Businesses also save millions of dollars of postage and other costs when they can send out bills via email, and it is easier and cheaper for customers to pay online. There are security concerns, but think of all the forests that can be saved. Yet, email reminders may get lost and there are healthy penalties for failing to pay on time, and people who need receipts must now print their own. Also, if you store your records online, in a cloud somewhere, there is no guarantee that the business will not be discontinued as is happening with Google Health and their online personal health records. Fortunately, for Google Health’s users, Google is giving their customers plenty of time to find alternatives and make an orderly transition.
For the do-it-yourself electronic recordkeepers, there is another set of challenges. People who remember 35mm slides, 5-1/4 inch and 3-1/2 inch diskettes, 8-track tape, VHS and music cassettes, and other obsolete media have probably agonized when they found that they no longer had a means of using their old media. When they could find a working machine to read it, they often found that the media had degraded and could no longer be read. Electronic files become corrupted and, at best, it can take a costly commercial or government process to attempt to reconstruct electronic information. It is certainly not possible for the masses.
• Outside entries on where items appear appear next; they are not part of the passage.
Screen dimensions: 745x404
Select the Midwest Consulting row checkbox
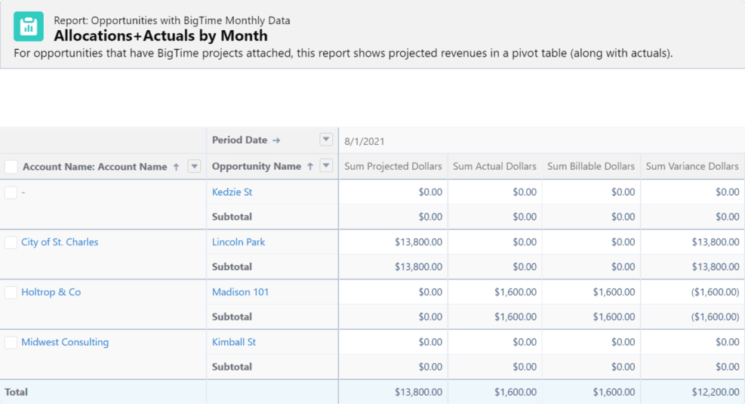click(11, 342)
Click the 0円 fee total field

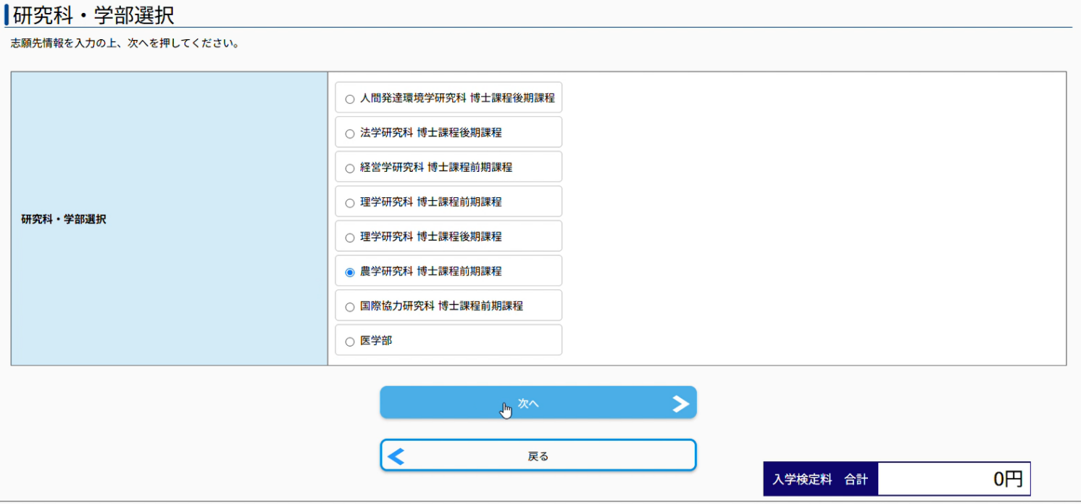tap(953, 479)
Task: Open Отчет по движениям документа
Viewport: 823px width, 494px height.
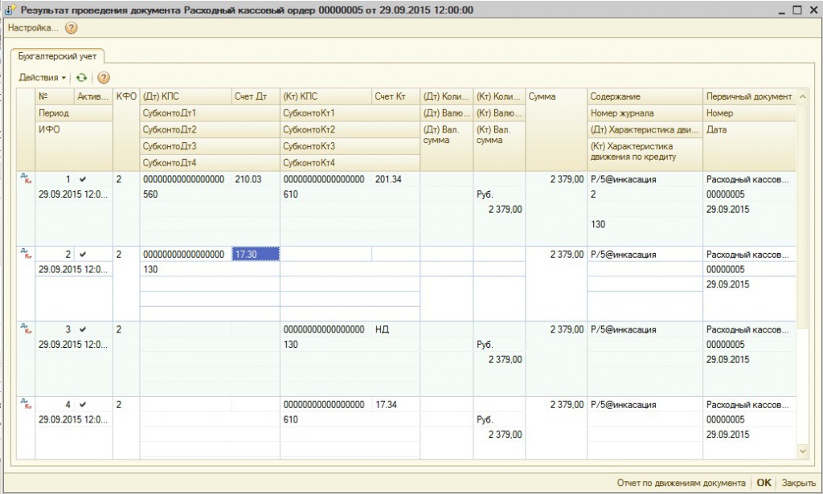Action: click(x=681, y=483)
I have scanners that enable me to convert documents and pictures into digital files. I could not be without them. However, once something is digital, dangers of corrupted files and outdated media need to be addressed. The first time I lost a few pictures on a camera memory card reminded me that everything has a failure mode. Same thing with hard drives that have a lot of moving parts and wear and tear. Then there are CD-ROMs and DVDs. Even if they stay in their jackets and avoid scratches, they will ultimately deteriorate. Molecules constantly jump around and fields from magnetic particles damage adjacent areas on tapes.
Backing up information is extremely important no matter where it resides. Consider the smartphone with the MicroSD card. The phone can be lost or stolen. It can fall into water. However, even electronic solid-state memories have life expectancies like my camera memory card. Some fail prematurely. Same with ubiquitous flash drives. Some memories are consumer grade, designed to last several years; others are commercial grade and cost a large premium, but should be good for ten years or so.
Even experts get surprised. Redundancy is the best way to minimize risk and exposure. Part of a good backup policy says to separate the copies as far as possible. We are reminded of the small company in San Francisco that kept backups on a different floor in the same building. They were lucky, but what if an earthquake had damaged or destroyed the building.